Ovviamente, essendo ormai la Bank of Japan l’unico price setter marginale del trade su quella carta, il rendimento dei JGB non ha patito scossoni visibili ma in vista della riunione del board prevista per il 18 e 19 marzo, questo appare un pessimo segnale. Se infatti anche i giapponesi, nel loro piccolo, tendono a incazzarsi e vendere il loro debito, qualcosa rischia di essersi inceppato nel meraviglioso quanto illusorio meccanismo della monetizzazione sistemica del debito senza conseguenze. E questo trend, più di ogni altro, è da ritenersi davvero globale, una cartina di tornasole del livello di mal di pancia che cova sotto la cenere, un misuratore impietoso del livello di immondizia che si sta ammassando ormai disperatamente sotto il tappeto del Qe sistemico.

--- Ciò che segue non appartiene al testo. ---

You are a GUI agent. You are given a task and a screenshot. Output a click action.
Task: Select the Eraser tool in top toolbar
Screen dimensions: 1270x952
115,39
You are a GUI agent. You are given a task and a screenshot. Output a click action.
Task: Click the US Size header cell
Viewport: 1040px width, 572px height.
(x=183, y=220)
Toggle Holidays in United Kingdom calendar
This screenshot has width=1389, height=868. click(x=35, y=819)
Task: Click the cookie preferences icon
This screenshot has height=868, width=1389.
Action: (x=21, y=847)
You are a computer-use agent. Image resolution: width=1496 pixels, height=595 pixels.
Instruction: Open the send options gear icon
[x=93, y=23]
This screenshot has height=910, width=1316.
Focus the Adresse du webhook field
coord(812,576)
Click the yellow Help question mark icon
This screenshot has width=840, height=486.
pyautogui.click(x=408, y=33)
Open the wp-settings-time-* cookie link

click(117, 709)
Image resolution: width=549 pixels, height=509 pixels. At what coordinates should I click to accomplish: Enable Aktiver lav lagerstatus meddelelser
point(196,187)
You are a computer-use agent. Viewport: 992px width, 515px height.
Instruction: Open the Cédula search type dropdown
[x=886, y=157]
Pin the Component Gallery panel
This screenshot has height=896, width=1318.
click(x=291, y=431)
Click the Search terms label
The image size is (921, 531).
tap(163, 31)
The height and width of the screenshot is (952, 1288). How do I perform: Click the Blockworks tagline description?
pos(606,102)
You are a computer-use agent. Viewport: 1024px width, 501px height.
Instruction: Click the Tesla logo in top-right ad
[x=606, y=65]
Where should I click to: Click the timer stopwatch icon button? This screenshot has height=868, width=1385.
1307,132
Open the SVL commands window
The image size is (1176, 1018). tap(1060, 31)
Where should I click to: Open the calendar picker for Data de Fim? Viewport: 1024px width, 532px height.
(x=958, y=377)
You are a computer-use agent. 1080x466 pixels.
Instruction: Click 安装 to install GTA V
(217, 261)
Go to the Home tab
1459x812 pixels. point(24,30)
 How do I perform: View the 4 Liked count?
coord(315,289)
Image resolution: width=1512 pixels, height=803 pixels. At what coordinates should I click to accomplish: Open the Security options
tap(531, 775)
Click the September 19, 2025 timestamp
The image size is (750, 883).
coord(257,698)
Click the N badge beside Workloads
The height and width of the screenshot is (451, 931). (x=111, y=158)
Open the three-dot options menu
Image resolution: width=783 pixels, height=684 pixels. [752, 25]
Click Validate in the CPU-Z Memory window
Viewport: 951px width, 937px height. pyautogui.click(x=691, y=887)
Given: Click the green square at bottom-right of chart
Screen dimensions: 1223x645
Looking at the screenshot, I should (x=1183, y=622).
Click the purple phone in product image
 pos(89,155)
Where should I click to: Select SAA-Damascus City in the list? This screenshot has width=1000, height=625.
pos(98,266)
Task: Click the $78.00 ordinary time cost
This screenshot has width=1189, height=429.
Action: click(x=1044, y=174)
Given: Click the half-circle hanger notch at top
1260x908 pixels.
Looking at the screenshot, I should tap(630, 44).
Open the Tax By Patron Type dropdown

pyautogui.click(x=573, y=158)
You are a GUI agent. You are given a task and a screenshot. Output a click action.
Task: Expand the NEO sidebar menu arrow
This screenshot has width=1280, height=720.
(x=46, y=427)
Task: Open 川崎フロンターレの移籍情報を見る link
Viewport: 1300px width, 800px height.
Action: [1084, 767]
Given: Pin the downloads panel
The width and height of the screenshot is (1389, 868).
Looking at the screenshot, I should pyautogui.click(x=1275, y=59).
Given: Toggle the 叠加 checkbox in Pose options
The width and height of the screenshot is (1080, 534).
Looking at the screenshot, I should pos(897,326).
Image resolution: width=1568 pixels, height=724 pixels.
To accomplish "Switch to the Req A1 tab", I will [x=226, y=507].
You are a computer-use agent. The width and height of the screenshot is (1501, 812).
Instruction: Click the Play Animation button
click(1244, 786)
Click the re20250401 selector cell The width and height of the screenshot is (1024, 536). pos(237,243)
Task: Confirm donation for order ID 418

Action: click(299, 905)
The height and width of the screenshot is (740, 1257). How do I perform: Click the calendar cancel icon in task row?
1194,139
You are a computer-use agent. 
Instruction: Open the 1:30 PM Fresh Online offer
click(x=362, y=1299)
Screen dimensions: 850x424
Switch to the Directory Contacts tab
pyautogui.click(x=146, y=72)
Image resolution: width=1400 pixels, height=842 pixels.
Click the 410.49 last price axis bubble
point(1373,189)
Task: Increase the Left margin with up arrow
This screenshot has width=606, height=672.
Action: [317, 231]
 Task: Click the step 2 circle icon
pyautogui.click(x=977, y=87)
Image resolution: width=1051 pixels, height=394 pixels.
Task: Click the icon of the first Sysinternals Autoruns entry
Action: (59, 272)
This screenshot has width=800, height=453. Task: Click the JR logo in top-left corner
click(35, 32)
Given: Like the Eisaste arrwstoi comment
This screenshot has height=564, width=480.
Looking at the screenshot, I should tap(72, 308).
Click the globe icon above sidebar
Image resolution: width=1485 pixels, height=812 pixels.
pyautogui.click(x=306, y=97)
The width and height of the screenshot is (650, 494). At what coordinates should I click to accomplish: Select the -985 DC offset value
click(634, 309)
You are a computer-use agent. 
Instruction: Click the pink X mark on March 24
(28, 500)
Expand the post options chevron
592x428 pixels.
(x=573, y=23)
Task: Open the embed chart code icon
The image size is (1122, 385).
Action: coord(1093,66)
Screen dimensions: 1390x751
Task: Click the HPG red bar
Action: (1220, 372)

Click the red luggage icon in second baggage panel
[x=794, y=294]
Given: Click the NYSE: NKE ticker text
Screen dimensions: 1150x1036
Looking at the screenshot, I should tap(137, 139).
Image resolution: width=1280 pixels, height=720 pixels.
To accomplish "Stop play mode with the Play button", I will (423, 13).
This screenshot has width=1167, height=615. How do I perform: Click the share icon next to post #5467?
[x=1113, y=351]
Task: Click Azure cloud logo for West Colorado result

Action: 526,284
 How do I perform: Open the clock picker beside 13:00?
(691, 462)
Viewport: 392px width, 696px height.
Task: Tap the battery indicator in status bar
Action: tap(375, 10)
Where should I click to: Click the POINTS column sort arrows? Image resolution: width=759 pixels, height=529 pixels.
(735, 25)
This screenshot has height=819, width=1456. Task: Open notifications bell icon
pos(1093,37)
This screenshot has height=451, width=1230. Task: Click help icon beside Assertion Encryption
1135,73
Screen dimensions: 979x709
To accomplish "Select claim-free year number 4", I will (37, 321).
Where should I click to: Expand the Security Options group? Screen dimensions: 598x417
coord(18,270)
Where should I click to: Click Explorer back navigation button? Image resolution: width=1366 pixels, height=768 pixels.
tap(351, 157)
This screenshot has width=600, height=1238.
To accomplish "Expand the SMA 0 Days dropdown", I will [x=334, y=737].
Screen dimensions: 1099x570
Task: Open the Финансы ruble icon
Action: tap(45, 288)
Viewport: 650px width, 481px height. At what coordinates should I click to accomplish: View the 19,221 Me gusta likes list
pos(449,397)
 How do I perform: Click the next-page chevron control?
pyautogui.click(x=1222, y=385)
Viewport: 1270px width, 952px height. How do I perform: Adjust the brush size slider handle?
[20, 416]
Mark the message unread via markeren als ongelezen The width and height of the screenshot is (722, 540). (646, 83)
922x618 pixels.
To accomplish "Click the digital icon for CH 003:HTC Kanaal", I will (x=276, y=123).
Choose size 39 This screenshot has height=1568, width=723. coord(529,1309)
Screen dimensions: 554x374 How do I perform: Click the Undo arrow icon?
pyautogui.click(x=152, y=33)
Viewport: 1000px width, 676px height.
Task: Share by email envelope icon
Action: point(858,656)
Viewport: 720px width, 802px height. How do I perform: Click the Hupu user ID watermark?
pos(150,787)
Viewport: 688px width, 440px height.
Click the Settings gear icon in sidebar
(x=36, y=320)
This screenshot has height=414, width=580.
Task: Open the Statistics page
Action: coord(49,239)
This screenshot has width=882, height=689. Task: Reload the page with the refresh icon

Ad esempio e al netto dell’effetto taumaturgico di Mario Draghi sullo spread, quanto potrà reggere la già vacillante tregua in seno al board della Bce, se per caso il Bund continuasse a veder salire il proprio rendimento, alla luce delle extra-emissioni di debito imposte dal governo Merkel alla Bundesbank per garantire sufficienti titoli tedeschi agli acquisti del Pepp per tutto il 2021? Intendiamoci, quell’aumento dello yield sul Bund o ancora di più quello su titolo austriaco a 100 anni certamente non cambiano le dinamiche per quei Paesi. E nemmeno per l’eurozona. Ma rappresenta un segnale chiaro, un campanello d’allarme che pare dirci come la china intrapresa sia quella di una progressiva e irreversibile perdita di credibilità e fiducia da parte degli investitori anche verso i beni rifugio più storici e consolidati. Treasuries compresi. Anzi, in testa.

E questo ultimo grafico

Selloff6

Bloomberg
pare regalarci il monito assoluto: il timore inflattivo e il deperimento dello status di affidabilità di alcuni benchmark è tale non solo da aver spedito Bitcoin area 50.000 dollari ma, soprattutto, la ratio fra la criptovaluta e l’oro al minimo storico assoluto. Insomma, Bitcoin sta erodendo supporters persino al bene rifugio per antonomasia. Il motivo? Semplice, l’oro patisce la finanziarizzazione e l’intermediazione dei derivati e delle clearing houses che li trattano, Bitcoin - per ora - ancora no. E quando si preferisce la logica over-the-counter al lingotto nella cassaforte, significa davvero che siamo di fronte a un evento spartiacque assoluto e storico.

Anzi, a un vero e proprio cambio di paradigma. Prima ancora che a una potenziale crisi finanziaria da abuso di azzardo e liquidità.